In late May 2023, a Dr.Web customer reported an infection on their computer caused by the styler. The threat was successfully removed. However, it was discovered that the customer was using an unofficial build of the Windows operating system, which had already been injected with the Trojan software. Further investigation revealed the existence of several infected Windows builds, such as “Windows 10 Pro 22H2 19045.2728 + Office 2021 x64 by BoJlIIIebnik RU.iso” and “Windows 10 Pro 22H2 19045.2846 + Office 2021 x64 by BoJlIIIebnik RU.iso,” among others. These builds were available for download on a torrent tracker, but it is possible that hackers are distributing infected system images through other websites as well.
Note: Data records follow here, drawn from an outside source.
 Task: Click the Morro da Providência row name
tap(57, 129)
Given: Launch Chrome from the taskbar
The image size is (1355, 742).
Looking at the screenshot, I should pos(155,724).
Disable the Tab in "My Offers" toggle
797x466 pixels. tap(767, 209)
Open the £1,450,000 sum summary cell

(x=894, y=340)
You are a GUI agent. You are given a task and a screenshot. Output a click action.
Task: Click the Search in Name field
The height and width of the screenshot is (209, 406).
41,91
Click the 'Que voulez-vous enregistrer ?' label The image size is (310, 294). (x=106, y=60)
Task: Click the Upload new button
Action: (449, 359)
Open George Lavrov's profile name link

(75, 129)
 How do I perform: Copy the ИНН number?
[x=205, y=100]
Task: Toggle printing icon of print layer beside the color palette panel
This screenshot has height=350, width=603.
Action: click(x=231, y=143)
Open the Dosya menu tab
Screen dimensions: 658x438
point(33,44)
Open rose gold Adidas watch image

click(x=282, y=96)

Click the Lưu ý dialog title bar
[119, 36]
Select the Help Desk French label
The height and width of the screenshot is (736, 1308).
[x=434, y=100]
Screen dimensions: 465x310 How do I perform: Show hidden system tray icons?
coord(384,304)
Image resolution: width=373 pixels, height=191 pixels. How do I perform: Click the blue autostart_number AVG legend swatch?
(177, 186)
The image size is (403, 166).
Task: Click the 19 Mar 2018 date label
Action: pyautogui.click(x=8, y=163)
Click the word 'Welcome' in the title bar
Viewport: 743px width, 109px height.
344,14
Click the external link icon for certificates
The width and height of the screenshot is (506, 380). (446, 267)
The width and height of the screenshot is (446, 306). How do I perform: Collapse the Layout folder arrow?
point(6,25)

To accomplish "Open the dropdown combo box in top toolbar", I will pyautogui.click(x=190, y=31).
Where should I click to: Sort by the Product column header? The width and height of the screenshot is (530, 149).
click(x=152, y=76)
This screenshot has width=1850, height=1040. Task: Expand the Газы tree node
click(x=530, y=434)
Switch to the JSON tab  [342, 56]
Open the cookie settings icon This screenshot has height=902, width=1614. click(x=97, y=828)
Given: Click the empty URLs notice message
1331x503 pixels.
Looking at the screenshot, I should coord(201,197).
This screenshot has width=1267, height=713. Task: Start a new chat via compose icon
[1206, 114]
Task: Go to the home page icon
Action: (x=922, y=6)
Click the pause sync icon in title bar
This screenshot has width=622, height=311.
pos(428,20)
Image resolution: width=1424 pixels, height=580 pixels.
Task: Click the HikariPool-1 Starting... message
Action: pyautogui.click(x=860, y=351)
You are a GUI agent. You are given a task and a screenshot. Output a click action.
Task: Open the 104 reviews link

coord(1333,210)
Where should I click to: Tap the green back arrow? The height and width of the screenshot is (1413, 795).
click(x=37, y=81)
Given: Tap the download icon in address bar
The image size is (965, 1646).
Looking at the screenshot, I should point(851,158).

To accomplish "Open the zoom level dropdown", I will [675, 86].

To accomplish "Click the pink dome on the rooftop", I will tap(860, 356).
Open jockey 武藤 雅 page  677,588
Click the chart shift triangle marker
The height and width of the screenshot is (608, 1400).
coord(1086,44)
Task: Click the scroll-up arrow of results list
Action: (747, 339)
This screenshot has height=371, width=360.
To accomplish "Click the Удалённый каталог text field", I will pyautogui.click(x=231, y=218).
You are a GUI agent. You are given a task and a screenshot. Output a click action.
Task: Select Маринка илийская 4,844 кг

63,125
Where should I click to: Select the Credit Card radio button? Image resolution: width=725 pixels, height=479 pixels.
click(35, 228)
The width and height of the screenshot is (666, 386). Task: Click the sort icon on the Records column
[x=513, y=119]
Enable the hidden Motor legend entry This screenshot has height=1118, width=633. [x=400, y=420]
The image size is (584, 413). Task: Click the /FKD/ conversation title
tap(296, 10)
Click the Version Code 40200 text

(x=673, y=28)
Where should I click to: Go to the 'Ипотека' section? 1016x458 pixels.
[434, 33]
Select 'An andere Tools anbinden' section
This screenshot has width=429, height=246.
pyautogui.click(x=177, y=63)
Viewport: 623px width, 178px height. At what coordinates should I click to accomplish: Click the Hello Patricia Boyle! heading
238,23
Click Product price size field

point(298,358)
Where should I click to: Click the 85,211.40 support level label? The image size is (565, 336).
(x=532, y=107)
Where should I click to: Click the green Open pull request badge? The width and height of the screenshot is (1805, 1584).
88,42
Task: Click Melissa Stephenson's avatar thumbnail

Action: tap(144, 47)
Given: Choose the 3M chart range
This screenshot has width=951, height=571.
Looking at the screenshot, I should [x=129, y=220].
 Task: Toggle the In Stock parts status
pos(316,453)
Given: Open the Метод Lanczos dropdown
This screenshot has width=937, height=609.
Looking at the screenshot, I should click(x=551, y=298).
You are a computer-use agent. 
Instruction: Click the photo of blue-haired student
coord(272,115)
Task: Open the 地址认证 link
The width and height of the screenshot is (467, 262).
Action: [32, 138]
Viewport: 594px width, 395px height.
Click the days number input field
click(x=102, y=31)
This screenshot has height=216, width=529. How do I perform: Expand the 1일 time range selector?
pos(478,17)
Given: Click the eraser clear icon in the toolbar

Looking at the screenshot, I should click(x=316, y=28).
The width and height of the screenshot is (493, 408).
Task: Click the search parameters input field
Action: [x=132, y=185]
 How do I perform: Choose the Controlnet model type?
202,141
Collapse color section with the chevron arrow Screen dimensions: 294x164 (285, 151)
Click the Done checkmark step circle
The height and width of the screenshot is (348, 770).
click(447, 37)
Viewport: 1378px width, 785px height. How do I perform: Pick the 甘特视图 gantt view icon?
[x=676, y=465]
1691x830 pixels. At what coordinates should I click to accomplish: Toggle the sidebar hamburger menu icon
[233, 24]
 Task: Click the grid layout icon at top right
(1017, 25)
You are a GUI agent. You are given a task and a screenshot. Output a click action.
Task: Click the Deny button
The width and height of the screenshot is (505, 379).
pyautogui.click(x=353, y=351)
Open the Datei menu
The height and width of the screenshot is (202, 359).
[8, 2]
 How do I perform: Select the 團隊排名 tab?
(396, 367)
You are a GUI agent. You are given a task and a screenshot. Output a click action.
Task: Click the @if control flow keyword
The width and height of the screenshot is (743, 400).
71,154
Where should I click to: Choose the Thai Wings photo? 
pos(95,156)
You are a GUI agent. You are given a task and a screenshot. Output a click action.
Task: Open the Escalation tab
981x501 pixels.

Styler Deployment & Cryptocurrency Theft: An In-depth Analysis
The styler is deployed in multiple stages. First, the Trojan.MulDrop22.7578 malware is activated through the system task scheduler. This malware connects the system EFI partition to the M: drive, copies two additional Trojan components (Trojan.MulDrop22.7578 and Trojan.Inject4.57873) to the disk, deletes the original Trojan files from disk C:, and launches Trojan.Inject4.57873 while disabling the EFI partition. Trojan.Inject4.57873 then utilizes the Process Hollowing technique to inject Trojan.Clipper.231 into the system process “%WINDIR%\System32\Lsaiso.exe,” initiating the styler’s operation within the process context.
Once in control, Trojan.Clipper.231 monitors the clipboard and replaces any copied cryptocurrency wallet addresses with those predetermined by the hackers. The styler has certain limitations – it only begins replacing addresses if the system file “%WINDIR%\INF\scunown.inf” is present, and it checks for active processes related to potentially dangerous applications, refraining from address replacement if such processes are detected.
According to Dr.Web, the hackers managed to steal 0.73406362 BTC and 0.07964773 ETH, equivalent to approximately $18,976 using Trojan.Clipper.231.
The introduction of malware into the EFI partition of computers is a relatively uncommon attack vector, making this case particularly intriguing for information security specialists. Dr.Web advises users to exclusively download original ISO images of operating systems from manufacturers’ websites to mitigate the risk of such attacks.